WHAT IS EXPECTED:
Which lines belong in the answer? Exactly those from the line containing "You are a computer-use agent." through the last line of the records below, repeated as written.

INFORMATION:
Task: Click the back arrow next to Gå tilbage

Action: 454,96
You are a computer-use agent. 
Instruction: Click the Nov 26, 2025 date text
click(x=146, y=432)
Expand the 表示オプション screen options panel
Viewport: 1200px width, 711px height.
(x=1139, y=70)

SOLVED PROBLEM:
You are a computer-use agent. 
Instruction: Click the Nov 26, 2025 date text
click(x=146, y=432)
Expand the 表示オプション screen options panel
Viewport: 1200px width, 711px height.
(x=1139, y=70)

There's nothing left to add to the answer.